**YOUR ASSIGNMENT:** Retype every line from the one containing "Click the 中学用于考试注册 list item" through the last line of the records below, both included; leave out the pictures.

#### INPUT RECORDS

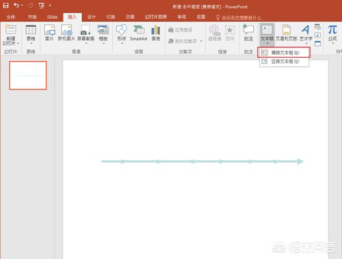Click the Undo arrow icon
342x259 pixels.
[x=16, y=6]
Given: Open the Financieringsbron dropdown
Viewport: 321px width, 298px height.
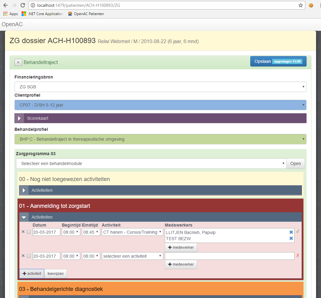Looking at the screenshot, I should [160, 87].
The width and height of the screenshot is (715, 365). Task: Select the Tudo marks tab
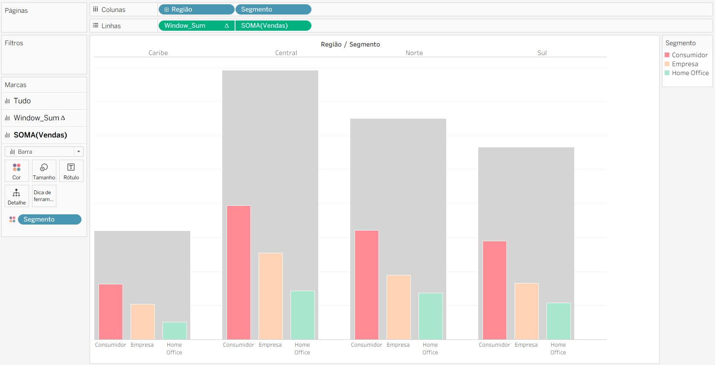22,101
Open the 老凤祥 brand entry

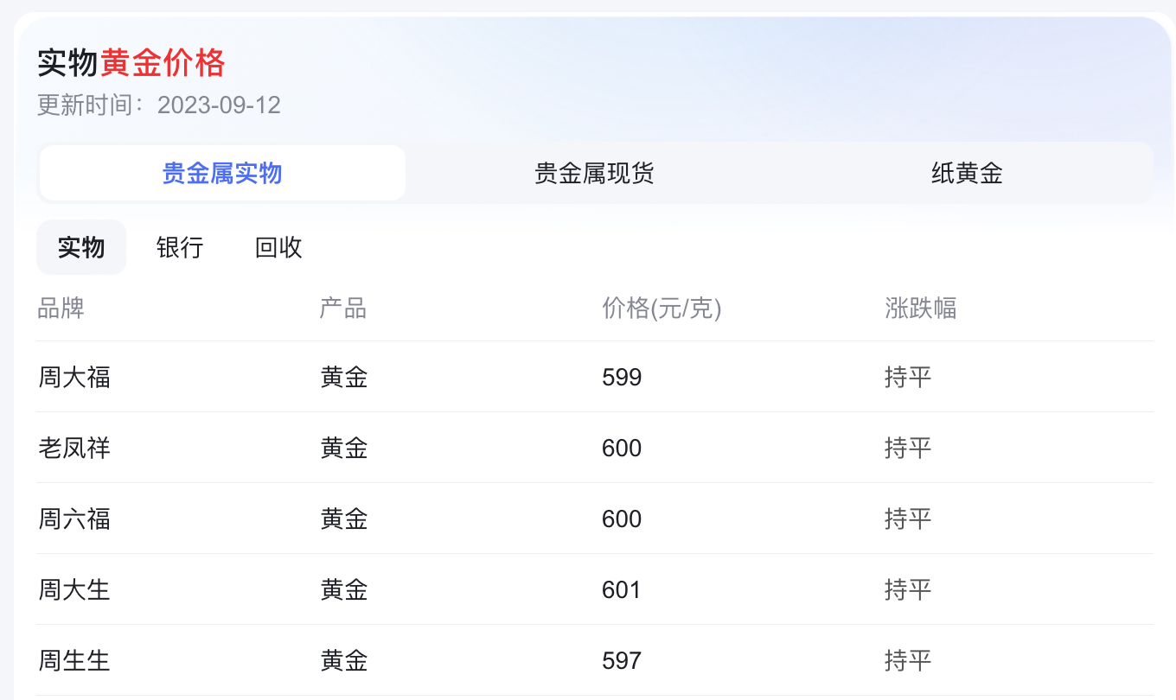tap(74, 448)
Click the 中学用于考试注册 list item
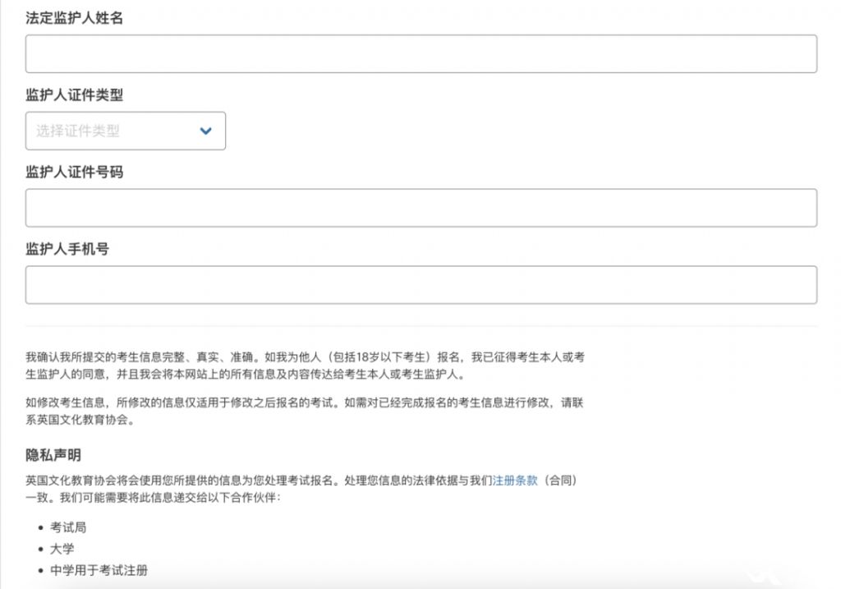The width and height of the screenshot is (841, 589). (99, 570)
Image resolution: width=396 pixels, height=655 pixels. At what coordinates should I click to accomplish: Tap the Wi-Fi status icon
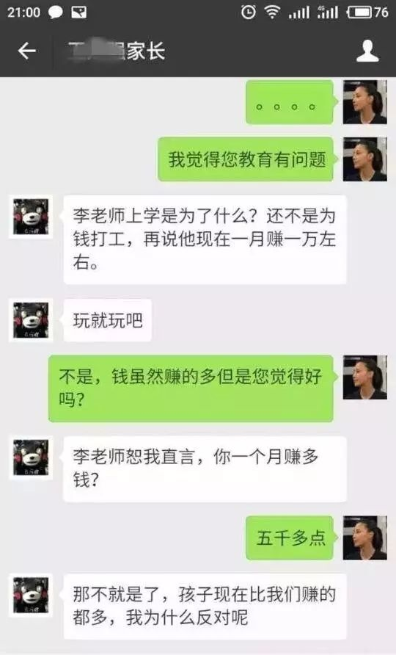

########

**ANSWER SECTION:**
Click the 中学用于考试注册 list item
The width and height of the screenshot is (841, 589). (99, 570)
Image resolution: width=396 pixels, height=655 pixels. At what coordinates should I click to accomplish: Tap the Wi-Fi status icon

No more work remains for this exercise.